Another change is difficult to gauge.  A fundamental aim of health care reform is to change the delivery model in the United States into one with much greater integration and emphasis on preventive care.  It is hoped that most patients, especially children, will be enrolled in “medical homes” or their equivalent, with broad-based programs focusing on population health.  If the medical home works as intended, there likely will be much greater attention paid to health maintenance and preventive care, including prenatal counseling.  How this impacts the incidence of congenital heart disease over time remains to be seen. 
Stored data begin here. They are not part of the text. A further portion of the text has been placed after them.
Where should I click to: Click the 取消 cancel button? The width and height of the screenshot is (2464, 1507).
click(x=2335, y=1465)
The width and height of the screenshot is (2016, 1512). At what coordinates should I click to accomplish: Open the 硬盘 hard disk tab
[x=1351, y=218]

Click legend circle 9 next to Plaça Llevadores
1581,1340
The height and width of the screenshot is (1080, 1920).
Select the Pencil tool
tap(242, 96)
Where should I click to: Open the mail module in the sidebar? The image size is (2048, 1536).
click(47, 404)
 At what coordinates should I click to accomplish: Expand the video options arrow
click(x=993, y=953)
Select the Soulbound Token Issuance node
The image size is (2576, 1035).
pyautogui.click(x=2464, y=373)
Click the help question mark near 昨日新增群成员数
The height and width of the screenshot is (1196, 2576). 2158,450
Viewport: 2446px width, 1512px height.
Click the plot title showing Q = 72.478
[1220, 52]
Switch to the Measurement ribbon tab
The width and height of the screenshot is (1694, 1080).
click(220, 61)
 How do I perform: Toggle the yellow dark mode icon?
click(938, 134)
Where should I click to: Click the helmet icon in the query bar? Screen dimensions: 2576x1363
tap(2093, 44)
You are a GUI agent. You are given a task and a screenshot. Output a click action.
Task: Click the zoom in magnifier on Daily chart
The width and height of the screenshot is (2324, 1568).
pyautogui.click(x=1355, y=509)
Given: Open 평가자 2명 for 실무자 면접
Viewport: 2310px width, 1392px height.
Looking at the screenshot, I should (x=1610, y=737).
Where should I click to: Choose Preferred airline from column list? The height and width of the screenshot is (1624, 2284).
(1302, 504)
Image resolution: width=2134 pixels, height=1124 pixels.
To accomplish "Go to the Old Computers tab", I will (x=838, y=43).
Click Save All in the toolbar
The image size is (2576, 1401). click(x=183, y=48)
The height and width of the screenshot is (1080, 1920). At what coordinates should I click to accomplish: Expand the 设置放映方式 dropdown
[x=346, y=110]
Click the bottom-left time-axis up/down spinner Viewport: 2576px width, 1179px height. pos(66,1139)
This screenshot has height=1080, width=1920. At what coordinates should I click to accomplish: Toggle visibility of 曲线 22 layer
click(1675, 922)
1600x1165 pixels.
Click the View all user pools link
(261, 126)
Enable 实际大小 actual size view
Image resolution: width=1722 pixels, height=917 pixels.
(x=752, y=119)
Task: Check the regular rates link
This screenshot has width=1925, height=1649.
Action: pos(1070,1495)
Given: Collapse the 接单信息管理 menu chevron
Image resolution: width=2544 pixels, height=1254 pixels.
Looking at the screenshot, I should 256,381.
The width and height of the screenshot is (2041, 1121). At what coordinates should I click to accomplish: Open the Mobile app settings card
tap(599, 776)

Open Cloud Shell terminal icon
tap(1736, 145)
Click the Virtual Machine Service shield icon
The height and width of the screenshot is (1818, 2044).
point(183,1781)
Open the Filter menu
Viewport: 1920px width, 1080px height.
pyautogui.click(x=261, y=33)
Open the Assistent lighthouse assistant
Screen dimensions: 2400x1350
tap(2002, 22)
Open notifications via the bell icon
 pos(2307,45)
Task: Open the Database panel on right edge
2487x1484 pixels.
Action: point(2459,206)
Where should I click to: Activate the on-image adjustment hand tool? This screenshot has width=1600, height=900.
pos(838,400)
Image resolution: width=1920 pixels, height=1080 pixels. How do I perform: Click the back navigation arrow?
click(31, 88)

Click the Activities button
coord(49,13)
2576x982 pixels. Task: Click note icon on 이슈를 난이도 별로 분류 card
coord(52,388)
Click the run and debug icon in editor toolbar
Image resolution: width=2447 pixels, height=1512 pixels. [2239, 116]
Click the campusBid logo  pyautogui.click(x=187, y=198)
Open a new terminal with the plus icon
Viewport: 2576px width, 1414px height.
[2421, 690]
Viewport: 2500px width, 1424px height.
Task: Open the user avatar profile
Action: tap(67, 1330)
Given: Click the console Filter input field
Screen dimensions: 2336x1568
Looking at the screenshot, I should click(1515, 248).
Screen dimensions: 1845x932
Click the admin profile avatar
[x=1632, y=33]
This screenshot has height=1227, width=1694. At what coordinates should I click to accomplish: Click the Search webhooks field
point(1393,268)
There are unknown and potentially concerning aspects of the Affordable Care Act.  While notable for its length (over 1900 pages), the Act is relatively silent on the role of academic medical centers in health care reform.  Health care provided in academic medical centers tends to be more expensive than in other hospitals due to the added costs of the academic mission, including education and research.  If cost of care becomes the sole determinant of where care is received, academic centers may find themselves under extreme pressure.  On the bright side, there is every reason to believe that academic medical centers can address these challenges and continue their achievements in innovation, both in new and better therapies and in new thinking on how to shape the health care delivery system for the better.

Another aspect of this question must also be considered.  Care for patients with congenital heart disease is as expensive as it is challenging.  It is likely that physicians working in this area will be asked to justify the significant expense of providing this care.  It would be tragic if we lost all of the progress we have made in this area of medicine if the cost of care becomes the sole determinant of whether care should be offered at all.  To address this challenge, congenital cardiac anesthesiologists must become well versed in the “value” discussions coming our way.

The final matter to be considered is whether or not the significant financial assumptions in the Act will become reality.  Much of the ACA requires changes in human behaviors.  A good example is the relatively slow enrollment in the new health plans offered through the state exchanges, even with the substantial taxpayer-financed subsidies offered to families with as much as $95,000 in annual income.  If patients do not enroll, especially young patients with few health needs, the economic underpinnings of the Act will begin to fail.

On a broad scale, the ACA relies on large shifts in healthcare spending to keep its costs neutral.  Approximately $500 billion dollars of Medicare spending over the next ten years will need to be “saved” by a much more efficient and much more innovative delivery model.  This can be achieved if preventive care improves and we reduce the spending on care that does not materially improve the health of our patients, but the road to that future will be a difficult one to navigate.  Other cost-saving measures in that Act are already facing political pressure.  The only solution is for all participants in the system to value long-term system integrity over narrow interests, even if well intended.

The enactment of the Medicare program in 1965 was a major event in American history.  The passage of the Affordable Care Act will have even greater impact as it affects the entire health care system, both public and private, and citizens previously outside of these systems, the uninsured.  Congenital cardiac anesthesiologists will be greatly affected by the Act and will need to work tirelessly to create improvements in care that will benefit our patients and improvements in “value” that will benefit the health care system in its entirety.